Su vida en la Hermandad de San Gonzalo ha estado siempre marcada por un compromiso sincero de servicio y por un profundo cariño a la Iglesia. Ha participado activamente en Priostía, en la Diputación de Cultos y Formación y en el Grupo Joven, colaborando en la organización, el cuidado y la vida espiritual de la Hermandad.
A lo largo de los Lunes Santos ha tomado parte en la estación de penitencia como nazareno, acólito y servidor de paso, viviendo de forma muy especial la cercanía a los Sagrados Titulares. Entre sus recuerdos más significativos se encuentra su participación en los cultos de la Coronación Canónica de Nuestra Señora de la Salud y en el montaje de todos los actos que acompañaron aquel acontecimiento histórico, que marcó un hito en la devoción mariana de la Hermandad.
En el ámbito académico, estudió la carrera de Fundamentos de la arquitectura, una formación que ha sabido enlazar con su interés por el patrimonio y la liturgia. Su visión técnica y artística le permite comprender con profundidad la arquitectura histórica y el valor que esta tiene en la identidad espiritual de la ciudad, uniendo así el rigor profesional con la responsabilidad hacia la dignificación del legado cultual de la Hermandad. Desde la Vocalía de Cultos que va a asumir, pondrá este conocimiento al servicio de la mejora, el cuidado y la coherencia estética de los actos litúrgicos, velando por que cada celebración se desarrolle en un marco que realce su sentido espiritual.
Actualmente desarrolla su labor como sacristán en la Santa Iglesia Catedral de Sevilla, un servicio que le brinda la oportunidad de unir su vocación de entrega con el conocimiento y el cuidado del patrimonio litúrgico y artístico. Su trabajo diario es reflejo de un compromiso profundo con la liturgia y la oración, ejerciendo como puente entre la tradición legada por nuestros mayores, la devoción que Sevilla profesa a nuestros Titulares y la misión de transmitir la fe a los más pequeños de la Hermandad.

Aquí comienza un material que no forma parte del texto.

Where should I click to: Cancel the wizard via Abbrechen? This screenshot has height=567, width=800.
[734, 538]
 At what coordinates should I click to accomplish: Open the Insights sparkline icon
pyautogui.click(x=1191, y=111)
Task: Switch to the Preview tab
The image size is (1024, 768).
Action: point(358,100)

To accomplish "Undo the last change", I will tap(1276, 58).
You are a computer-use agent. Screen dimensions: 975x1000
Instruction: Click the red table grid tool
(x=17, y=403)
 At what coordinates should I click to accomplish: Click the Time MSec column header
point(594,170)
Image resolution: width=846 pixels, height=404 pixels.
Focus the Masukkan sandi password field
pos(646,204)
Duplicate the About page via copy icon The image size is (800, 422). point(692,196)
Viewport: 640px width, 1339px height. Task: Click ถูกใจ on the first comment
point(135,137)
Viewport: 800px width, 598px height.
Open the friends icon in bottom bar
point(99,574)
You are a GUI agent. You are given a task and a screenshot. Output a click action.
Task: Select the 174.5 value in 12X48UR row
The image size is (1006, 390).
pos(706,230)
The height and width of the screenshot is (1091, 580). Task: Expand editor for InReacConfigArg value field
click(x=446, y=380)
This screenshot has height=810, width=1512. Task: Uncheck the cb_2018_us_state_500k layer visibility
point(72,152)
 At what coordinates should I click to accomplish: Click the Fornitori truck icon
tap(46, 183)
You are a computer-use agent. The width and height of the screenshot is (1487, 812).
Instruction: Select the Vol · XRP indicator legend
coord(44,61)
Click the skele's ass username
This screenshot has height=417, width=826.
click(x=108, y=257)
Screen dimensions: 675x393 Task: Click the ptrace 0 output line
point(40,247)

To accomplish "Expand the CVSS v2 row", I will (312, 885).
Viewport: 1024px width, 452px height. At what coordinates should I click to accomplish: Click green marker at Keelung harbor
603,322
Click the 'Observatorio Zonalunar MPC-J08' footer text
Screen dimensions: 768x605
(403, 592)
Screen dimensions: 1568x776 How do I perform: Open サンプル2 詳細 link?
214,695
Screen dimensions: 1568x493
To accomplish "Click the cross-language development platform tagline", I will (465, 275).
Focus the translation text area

Con plena disposición y profundo respeto hacia la responsabilidad que se le confía, afronta esta nueva etapa en la Junta de Gobierno con el deseo sincero de servir a sus hermanos y de contribuir, desde la humildad y la entrega, al crecimiento espiritual de la Hermandad.
Encomendado a Nuestro Padre Jesús en Su Soberano Poder y a Nuestra Señora de la Salud Coronada, pone su labor bajo su amparo para que guíen cada decisión y acompañen a todos los que trabajan por el bien de San Gonzalo.